Sin saber por qué comenzamos a engañar con gusto a nuestros primos, les ayudamos a escribir cartas al Polo Norte y al Cielo –la letra torpe, temblorosa e ilusionada de todos los niños del mundo-, envolvemos paquetes como vistiendo esperanzas nuevas, nos acostumbramos al papel de regalo y a la cinta adhesiva, a montar el Belén y el árbol, a decorar la casa también para nosotros, que nunca nos permitimos habituarnos al tedio adulto.
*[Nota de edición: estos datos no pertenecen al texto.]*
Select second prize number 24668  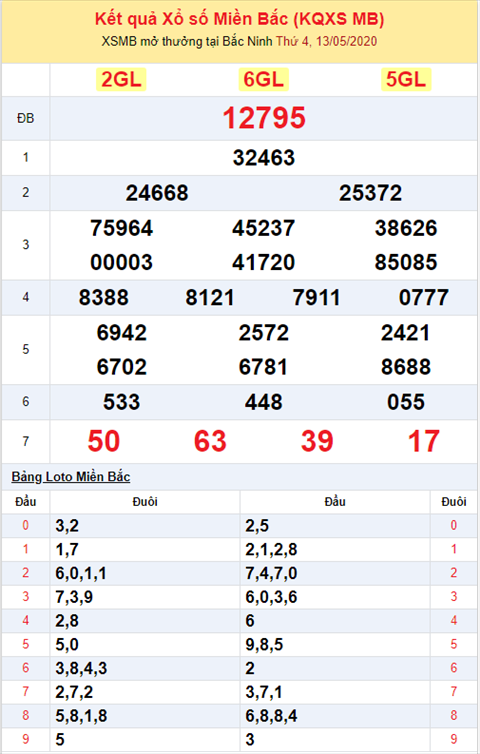pyautogui.click(x=157, y=193)
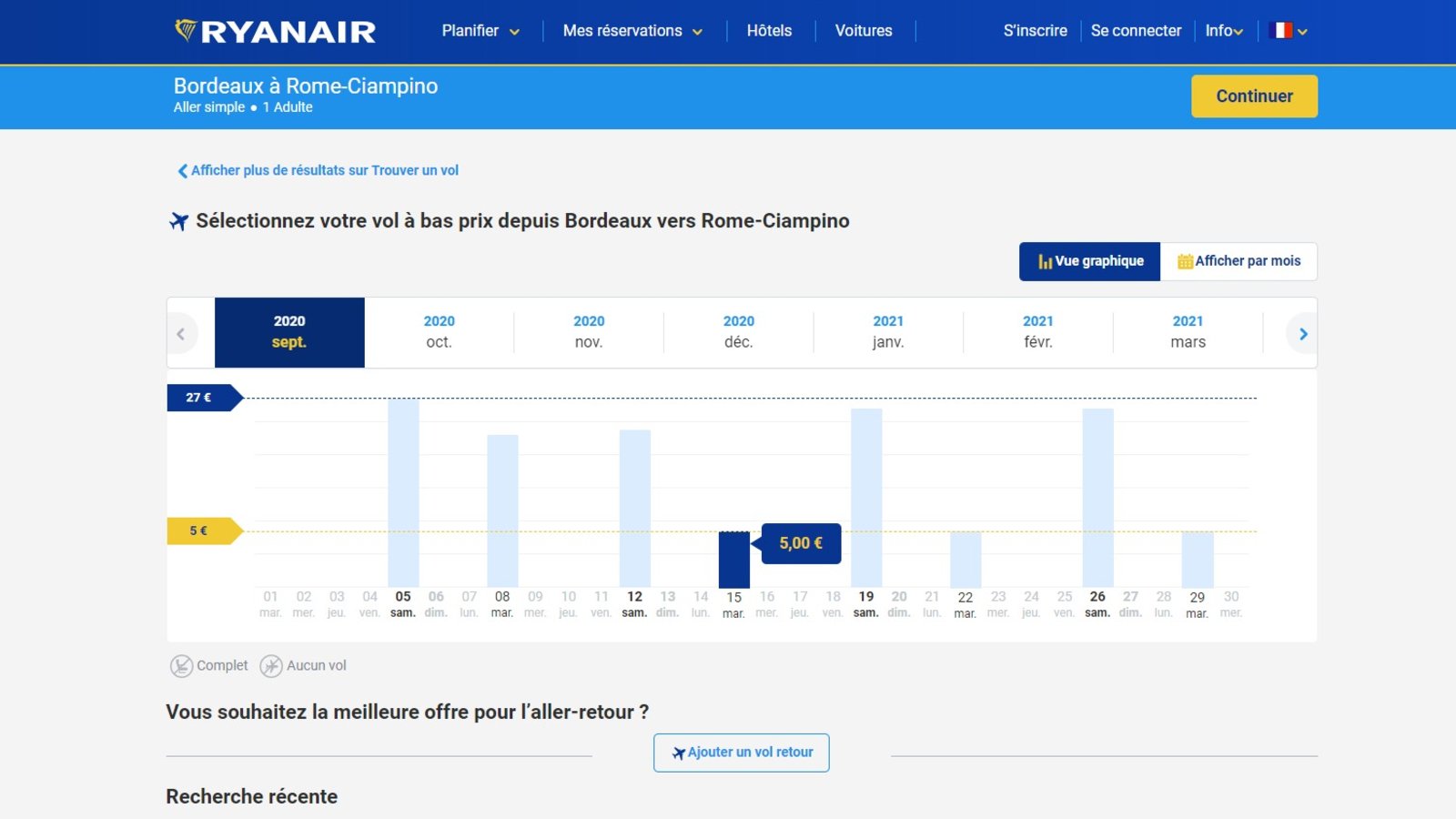The width and height of the screenshot is (1456, 819).
Task: Expand the Mes réservations dropdown
Action: pyautogui.click(x=632, y=31)
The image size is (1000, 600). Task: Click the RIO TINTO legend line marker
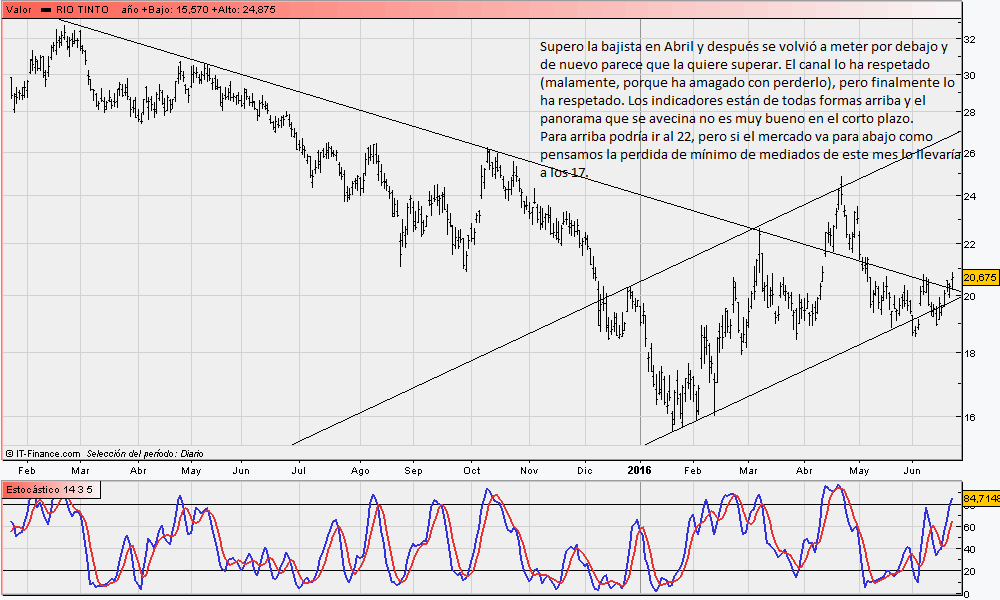tap(47, 9)
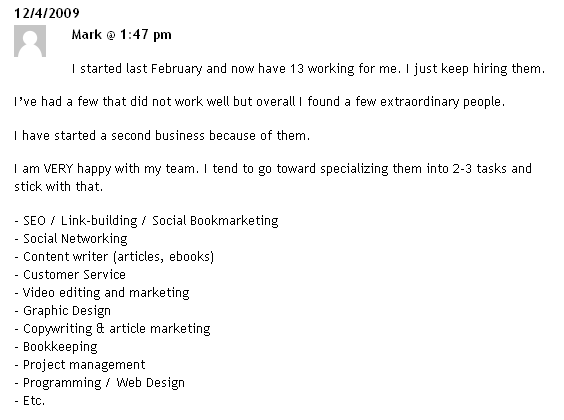Click the Content writer list item

pyautogui.click(x=114, y=257)
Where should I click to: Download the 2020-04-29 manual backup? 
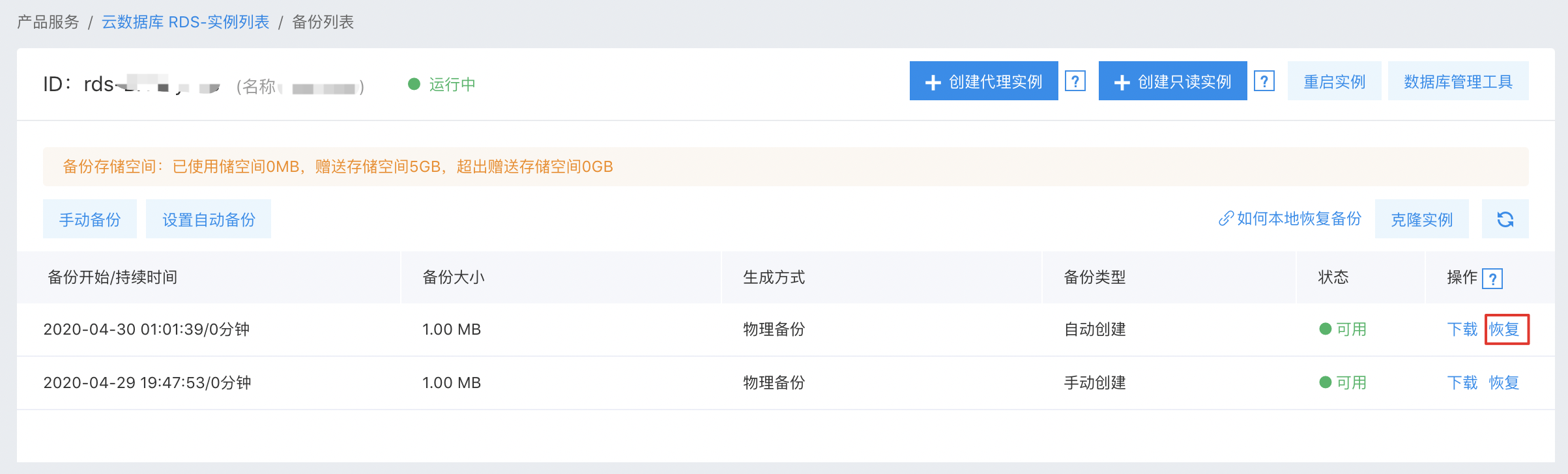pos(1462,383)
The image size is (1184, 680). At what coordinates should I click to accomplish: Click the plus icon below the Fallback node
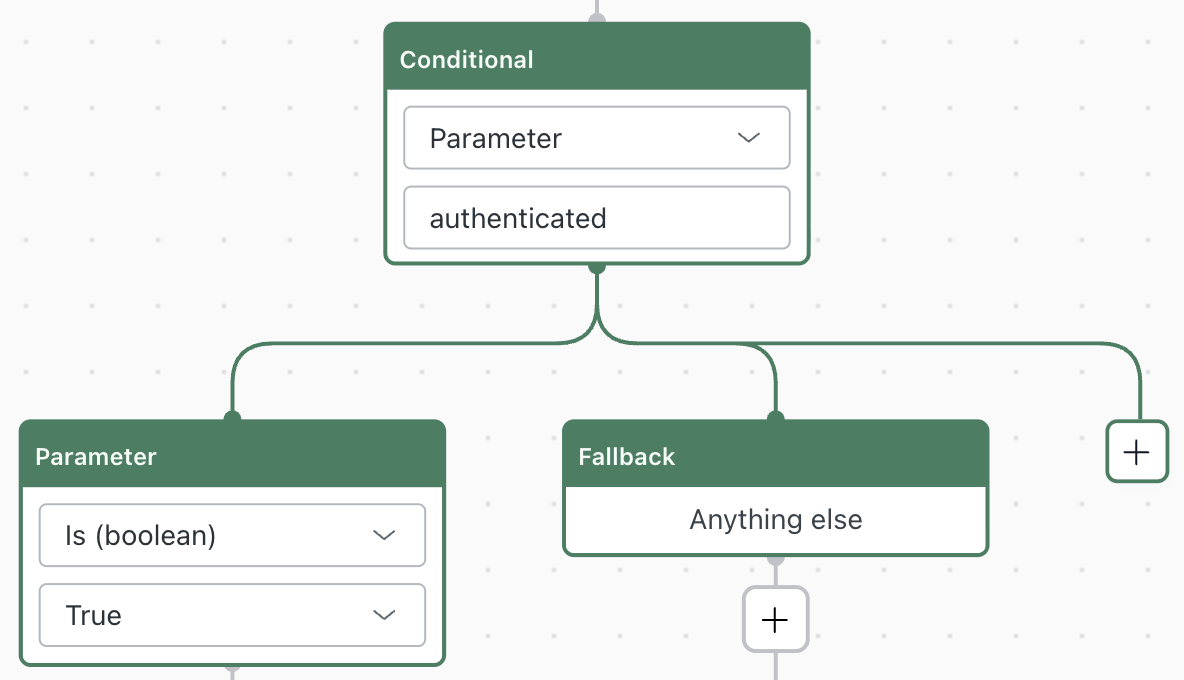775,620
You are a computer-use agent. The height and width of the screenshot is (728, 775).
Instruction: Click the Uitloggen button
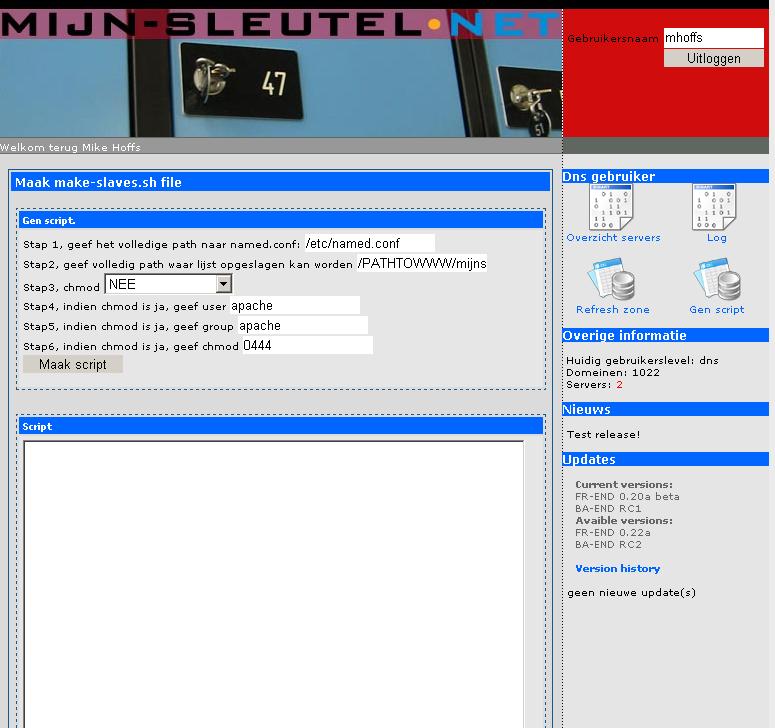tap(713, 58)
Les enseñamos los villancicos con los que hemos crecido, les hablamos de magia y de trompetas invisibles que anuncian lo que llega el seis de enero, nos emocionamos de puro nervio junto a ellos, qué brillo en la mirada, qué luz en la sonrisa, soles tan breves y aun así tan intensos, deseosos de vivir como quien conoce su mortalidad, como quien es consciente de que todo se apaga.

Los llevamos o nos llevan de la mano a la cabalgata, a coger caramelos que probablemente no comamos, chillan o enmudecen con la llegada de Baltasar, ¡mira, mira, es mi preferido y es el último!, se quedan pensativos cuando ya no hay más carrozas, vuelven a casa en silencio, unos pasos por delante, sumidos en reflexiones y misterios todavía sin respuesta, todavía insondables y niños, perdidos en mundos infinitos de fantasía que también con el tiempo dejarán de ser suyos y pasarán a otros que despertarán temprano con los pies fríos, el alma amanecida, y correrán al cuarto grande donde por fin se duerme después de colocar tantos paquetes, de volver a guardar la leche, de comerse los bombones, gestos cansados y dulces de madrugada, guiños somnolientos que merecen la pena porque así todo continúa, todo sucede de nuevo, los niños de ayer y de hoy se calzan las zapatillas, se ponen las batas, llegan de la mano y en tropel al salón y al fin gritan, murmuran, sonríen –tanta luz tan breve- ¡papá, mamá, han venido los Reyes!